→ WHAT THE TASK REQUIRES: Express these lines as a JSON list of strings, one string per line, leaving out blank lines. Include every line of the records.

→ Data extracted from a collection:
━━━━━━━━━━━━━━━━━━━━

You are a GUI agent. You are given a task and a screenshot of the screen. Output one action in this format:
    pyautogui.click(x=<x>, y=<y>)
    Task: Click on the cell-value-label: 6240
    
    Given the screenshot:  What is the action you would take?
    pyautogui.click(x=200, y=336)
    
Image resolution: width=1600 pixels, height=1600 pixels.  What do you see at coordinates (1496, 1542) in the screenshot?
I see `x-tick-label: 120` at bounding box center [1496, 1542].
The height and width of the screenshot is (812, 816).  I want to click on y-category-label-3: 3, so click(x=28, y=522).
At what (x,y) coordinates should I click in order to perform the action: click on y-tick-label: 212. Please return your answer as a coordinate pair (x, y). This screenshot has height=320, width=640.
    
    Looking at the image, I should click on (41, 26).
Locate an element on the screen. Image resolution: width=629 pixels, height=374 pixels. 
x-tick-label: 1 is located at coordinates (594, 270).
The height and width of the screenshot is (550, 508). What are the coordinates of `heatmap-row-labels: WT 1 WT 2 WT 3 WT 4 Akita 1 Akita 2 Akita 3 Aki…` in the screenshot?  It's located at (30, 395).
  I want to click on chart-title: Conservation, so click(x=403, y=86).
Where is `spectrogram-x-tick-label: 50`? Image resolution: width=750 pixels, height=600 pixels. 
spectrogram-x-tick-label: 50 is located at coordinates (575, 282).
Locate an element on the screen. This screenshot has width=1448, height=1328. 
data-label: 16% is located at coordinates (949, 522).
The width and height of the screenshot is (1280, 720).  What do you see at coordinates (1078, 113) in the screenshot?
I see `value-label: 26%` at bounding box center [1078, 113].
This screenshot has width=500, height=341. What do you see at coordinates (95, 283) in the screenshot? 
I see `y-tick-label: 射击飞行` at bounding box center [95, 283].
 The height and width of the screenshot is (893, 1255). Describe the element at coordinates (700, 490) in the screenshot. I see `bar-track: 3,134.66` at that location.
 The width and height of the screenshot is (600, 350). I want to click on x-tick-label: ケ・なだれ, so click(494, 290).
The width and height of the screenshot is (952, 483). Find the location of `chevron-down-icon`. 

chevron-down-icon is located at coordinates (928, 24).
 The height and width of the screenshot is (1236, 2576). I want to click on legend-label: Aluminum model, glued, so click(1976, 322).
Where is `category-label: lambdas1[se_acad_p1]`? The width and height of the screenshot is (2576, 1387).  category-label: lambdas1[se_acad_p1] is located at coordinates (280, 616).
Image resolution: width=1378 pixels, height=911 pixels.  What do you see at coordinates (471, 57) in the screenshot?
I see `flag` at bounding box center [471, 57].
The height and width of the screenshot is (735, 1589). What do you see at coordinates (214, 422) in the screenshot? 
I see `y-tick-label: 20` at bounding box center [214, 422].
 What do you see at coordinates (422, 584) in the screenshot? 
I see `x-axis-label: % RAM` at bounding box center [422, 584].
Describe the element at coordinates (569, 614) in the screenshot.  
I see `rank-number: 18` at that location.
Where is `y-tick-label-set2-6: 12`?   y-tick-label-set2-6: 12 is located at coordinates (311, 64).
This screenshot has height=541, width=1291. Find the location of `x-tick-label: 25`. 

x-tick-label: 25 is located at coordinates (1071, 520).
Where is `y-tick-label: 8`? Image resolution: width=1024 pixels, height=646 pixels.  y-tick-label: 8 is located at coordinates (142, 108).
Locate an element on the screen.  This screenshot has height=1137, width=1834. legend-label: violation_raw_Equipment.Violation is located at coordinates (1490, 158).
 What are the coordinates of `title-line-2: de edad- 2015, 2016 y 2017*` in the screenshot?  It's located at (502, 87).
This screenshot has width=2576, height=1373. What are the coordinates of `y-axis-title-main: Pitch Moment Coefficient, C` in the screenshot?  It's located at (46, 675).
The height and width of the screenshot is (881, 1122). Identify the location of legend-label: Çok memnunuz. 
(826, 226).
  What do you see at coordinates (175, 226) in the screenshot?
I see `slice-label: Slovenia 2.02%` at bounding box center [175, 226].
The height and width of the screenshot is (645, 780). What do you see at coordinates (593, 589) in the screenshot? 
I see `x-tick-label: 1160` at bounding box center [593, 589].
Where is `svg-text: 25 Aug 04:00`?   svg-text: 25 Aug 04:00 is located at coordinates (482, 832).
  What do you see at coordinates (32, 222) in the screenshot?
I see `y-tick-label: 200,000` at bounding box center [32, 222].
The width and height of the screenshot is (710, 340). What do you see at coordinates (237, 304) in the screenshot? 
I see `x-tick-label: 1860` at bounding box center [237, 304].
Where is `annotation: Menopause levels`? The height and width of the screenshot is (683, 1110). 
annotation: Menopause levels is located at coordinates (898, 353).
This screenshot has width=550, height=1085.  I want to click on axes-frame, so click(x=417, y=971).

━━━━━━━━━━━━━━━━━━━━

→ THE COMPLETED TASK:
[
  "You are a GUI agent. You are given a task and a screenshot of the screen. Output one action in this format:",
  "    pyautogui.click(x=<x>, y=<y>)",
  "    Task: Click on the cell-value-label: 6240",
  "    Given the screenshot:  What is the action you would take?",
  "    pyautogui.click(x=200, y=336)",
  "Image resolution: width=1600 pixels, height=1600 pixels.  What do you see at coordinates (1496, 1542) in the screenshot?",
  "I see `x-tick-label: 120` at bounding box center [1496, 1542].",
  "The height and width of the screenshot is (812, 816).  I want to click on y-category-label-3: 3, so click(x=28, y=522).",
  "At what (x,y) coordinates should I click in order to perform the action: click on y-tick-label: 212. Please return your answer as a coordinate pair (x, y). This screenshot has height=320, width=640.",
  "    Looking at the image, I should click on (41, 26).",
  "Locate an element on the screen. Image resolution: width=629 pixels, height=374 pixels. ",
  "x-tick-label: 1 is located at coordinates (594, 270).",
  "The height and width of the screenshot is (550, 508). What are the coordinates of `heatmap-row-labels: WT 1 WT 2 WT 3 WT 4 Akita 1 Akita 2 Akita 3 Aki…` in the screenshot?  It's located at (30, 395).",
  "  I want to click on chart-title: Conservation, so click(x=403, y=86).",
  "Where is `spectrogram-x-tick-label: 50`? Image resolution: width=750 pixels, height=600 pixels. ",
  "spectrogram-x-tick-label: 50 is located at coordinates (575, 282).",
  "Locate an element on the screen. This screenshot has width=1448, height=1328. ",
  "data-label: 16% is located at coordinates (949, 522).",
  "The width and height of the screenshot is (1280, 720).  What do you see at coordinates (1078, 113) in the screenshot?",
  "I see `value-label: 26%` at bounding box center [1078, 113].",
  "This screenshot has width=500, height=341. What do you see at coordinates (95, 283) in the screenshot? ",
  "I see `y-tick-label: 射击飞行` at bounding box center [95, 283].",
  " The height and width of the screenshot is (893, 1255). Describe the element at coordinates (700, 490) in the screenshot. I see `bar-track: 3,134.66` at that location.",
  " The width and height of the screenshot is (600, 350). I want to click on x-tick-label: ケ・なだれ, so click(494, 290).",
  "The width and height of the screenshot is (952, 483). Find the location of `chevron-down-icon`. ",
  "chevron-down-icon is located at coordinates (928, 24).",
  " The height and width of the screenshot is (1236, 2576). I want to click on legend-label: Aluminum model, glued, so click(1976, 322).",
  "Where is `category-label: lambdas1[se_acad_p1]`? The width and height of the screenshot is (2576, 1387).  category-label: lambdas1[se_acad_p1] is located at coordinates (280, 616).",
  "Image resolution: width=1378 pixels, height=911 pixels.  What do you see at coordinates (471, 57) in the screenshot?",
  "I see `flag` at bounding box center [471, 57].",
  "The height and width of the screenshot is (735, 1589). What do you see at coordinates (214, 422) in the screenshot? ",
  "I see `y-tick-label: 20` at bounding box center [214, 422].",
  " What do you see at coordinates (422, 584) in the screenshot? ",
  "I see `x-axis-label: % RAM` at bounding box center [422, 584].",
  "Describe the element at coordinates (569, 614) in the screenshot.  ",
  "I see `rank-number: 18` at that location.",
  "Where is `y-tick-label-set2-6: 12`?   y-tick-label-set2-6: 12 is located at coordinates (311, 64).",
  "This screenshot has height=541, width=1291. Find the location of `x-tick-label: 25`. ",
  "x-tick-label: 25 is located at coordinates (1071, 520).",
  "Where is `y-tick-label: 8`? Image resolution: width=1024 pixels, height=646 pixels.  y-tick-label: 8 is located at coordinates (142, 108).",
  "Locate an element on the screen.  This screenshot has height=1137, width=1834. legend-label: violation_raw_Equipment.Violation is located at coordinates (1490, 158).",
  " What are the coordinates of `title-line-2: de edad- 2015, 2016 y 2017*` in the screenshot?  It's located at (502, 87).",
  "This screenshot has width=2576, height=1373. What are the coordinates of `y-axis-title-main: Pitch Moment Coefficient, C` in the screenshot?  It's located at (46, 675).",
  "The height and width of the screenshot is (881, 1122). Identify the location of legend-label: Çok memnunuz. ",
  "(826, 226).",
  "  What do you see at coordinates (175, 226) in the screenshot?",
  "I see `slice-label: Slovenia 2.02%` at bounding box center [175, 226].",
  "The height and width of the screenshot is (645, 780). What do you see at coordinates (593, 589) in the screenshot? ",
  "I see `x-tick-label: 1160` at bounding box center [593, 589].",
  "Where is `svg-text: 25 Aug 04:00`?   svg-text: 25 Aug 04:00 is located at coordinates (482, 832).",
  "  What do you see at coordinates (32, 222) in the screenshot?",
  "I see `y-tick-label: 200,000` at bounding box center [32, 222].",
  "The width and height of the screenshot is (710, 340). What do you see at coordinates (237, 304) in the screenshot? ",
  "I see `x-tick-label: 1860` at bounding box center [237, 304].",
  "Where is `annotation: Menopause levels`? The height and width of the screenshot is (683, 1110). ",
  "annotation: Menopause levels is located at coordinates (898, 353).",
  "This screenshot has width=550, height=1085.  I want to click on axes-frame, so click(x=417, y=971)."
]